Testo dato
====

E questo avviene sia quando si imposta una narrazione diegetica, cosa apparentemente propria dell’io narrante, sia quando ci si esprime con l’espediente mimetico, quando cioè i personaggi sono vivi e tangibili e parlano per proprio conto. Non dobbiamo credere che solo il monologo interiore, il flusso di coscienza, sia “autobiografico”. In ogni caso c’è sempre dietro lo scrittore quando gli eventi lo hanno, per così dire, trapassato. Allora soltanto significante e significato si sovrappongono, forma e contenuto diventano una cosa sola. Così ci si può nascondere dietro un costrutto ipotattico o manifestarsi con una struttura paratattica, ma l’approccio è uno solo e sempre lo stesso: lo scrittore è nudo.
Autoinganno, in quel’“auto” c’è tutta la turpitudine della cosa. Mentire, ingannare è colpa, farlo a se stessi lo è al quadrato, perché è semplicemente deleterio, distruttivo. Tutto questo può essere mitigato dal supporto dell’illusione, una formula più mite, più anodina, bel concetto anche, inventato per coprire la realtà.

====

[Dati per localizzare parole ed elementi]
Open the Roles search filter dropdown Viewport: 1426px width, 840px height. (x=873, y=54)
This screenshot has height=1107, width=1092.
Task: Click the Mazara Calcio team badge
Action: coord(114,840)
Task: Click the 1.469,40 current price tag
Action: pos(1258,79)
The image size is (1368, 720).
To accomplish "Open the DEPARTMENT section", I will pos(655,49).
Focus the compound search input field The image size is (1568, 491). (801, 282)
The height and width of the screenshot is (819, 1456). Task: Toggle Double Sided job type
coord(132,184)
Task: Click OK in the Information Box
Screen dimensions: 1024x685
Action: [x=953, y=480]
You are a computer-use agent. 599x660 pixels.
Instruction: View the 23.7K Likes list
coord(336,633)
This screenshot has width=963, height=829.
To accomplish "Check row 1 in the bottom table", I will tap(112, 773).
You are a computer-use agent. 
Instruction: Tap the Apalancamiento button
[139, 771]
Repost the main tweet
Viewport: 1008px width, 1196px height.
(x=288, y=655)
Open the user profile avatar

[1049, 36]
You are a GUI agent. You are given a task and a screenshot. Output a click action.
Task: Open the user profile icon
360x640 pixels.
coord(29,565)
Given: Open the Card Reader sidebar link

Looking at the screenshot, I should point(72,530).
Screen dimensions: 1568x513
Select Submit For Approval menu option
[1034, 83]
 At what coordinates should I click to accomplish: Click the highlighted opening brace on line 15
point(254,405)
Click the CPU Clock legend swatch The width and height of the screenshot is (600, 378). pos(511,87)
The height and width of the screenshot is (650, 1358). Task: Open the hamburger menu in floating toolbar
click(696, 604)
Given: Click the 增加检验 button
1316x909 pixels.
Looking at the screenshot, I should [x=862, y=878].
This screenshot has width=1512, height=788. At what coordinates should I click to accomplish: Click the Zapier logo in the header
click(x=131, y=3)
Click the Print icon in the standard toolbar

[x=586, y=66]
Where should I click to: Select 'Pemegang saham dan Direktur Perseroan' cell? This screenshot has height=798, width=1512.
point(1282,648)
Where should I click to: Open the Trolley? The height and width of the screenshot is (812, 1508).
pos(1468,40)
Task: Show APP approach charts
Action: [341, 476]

====

Esercizi da svolgere
1/ Rispondi a queste domande sul testo sulla scrittura e l'autoinganno:
(a) Quale forma espressiva, secondo il testo, non va considerata l'unica "autobiografica"?
(b) In quale momento significante e significato si sovrappongono?
(c) Che cosa può mitigare l'autoinganno?
2/ In una o due frasi, spiega perché nel testo sulla scrittura e l'autoinganno ingannare se stessi è una colpa "al quadrato".
3/ Riprendi il testo sulla scrittura e l'autoinganno e proseguilo dopo l'ultima frase.

Risposte
1/
(a) Il monologo interiore, il flusso di coscienza.
(b) Quando gli eventi hanno, per così dire, trapassato lo scrittore.
(c) Il supporto dell'illusione.

2/ Mentire e ingannare sono già una colpa, ma farlo a se stessi lo è al quadrato perché è semplicemente deleterio, distruttivo.

3/
Ma c’è un’illusione che si salva, anzi è una nobile proposta: alludo a quella che ci fa Ugo Foscolo in apertura dei Sepolcri, quella per cui vale la pena di vivere:… l’amore… la poesia eternatrice:
… né più nel cor mi parlerà lo spirto
delle vergini Muse e dell’amore…
(Ugo Foscolo, Dei Sepolcri, vv.10-11)
Però abbiamo poi anche un altro aspetto edulcorato che aiuta nella comune esistenza quotidiana. Se si veste un abito, un bell’abito, l’involucro ci avvolge fino a diventare parte di noi stessi: se ci raccontiamo qualcosa come se fosse vera, essa alla fine, finisce per essere tale, per avverarsi. L’abito è anche abito mentale. E’ una finzione questa che diventa realtà, è una seconda pelle, una promessa fatta a se stessi.
C’è da dire che le promesse a volte non si mantengono:
… là su infiniti prieghi e voti stanno…
vani desideri che non han mai loco…
(Ludovico Ariosto, Orlando furioso, XXXIV, 74-75).
Autoinganno non è però illudersi è convincersi:
Nulla è più facile che illudersi perché l’uomo crede vero ciò che desidera (Demostene, Olintiche).
Ma non sempre è così facile. Ritorniamo sui nostri passi. Ci può essere anche il vuoto dietro a tutto questo:
Pare un assurdo, eppure è esattamente vero, che, tutto il reale essendo un nulla, non v’è altro di reale, né altro di sostanza al mondo che le illusioni (Giacomo Leopardi, Zibaldone).
Tuttavia è sempre meglio avere i vetri colorati “che fanno vedere la vita in bellezza” (Charles Baudelaire, Il cattivo vetraio, da Lo Spleen di Parigi), ognuno poi crede quello che più gli aggrada.
Infatti: “Ibis redibis non morieris in bello” (Alberico, Chronicon), è l’ambiguità dell’oracolo.
Non per nulla : “Obsequium amicos, veritas odium parit” (l’adulazione procura amici, la verità nemici) (Terenzio, Andria, 68). Questo precetto sarà valido ancor più con se stessi se è vero per gli altri.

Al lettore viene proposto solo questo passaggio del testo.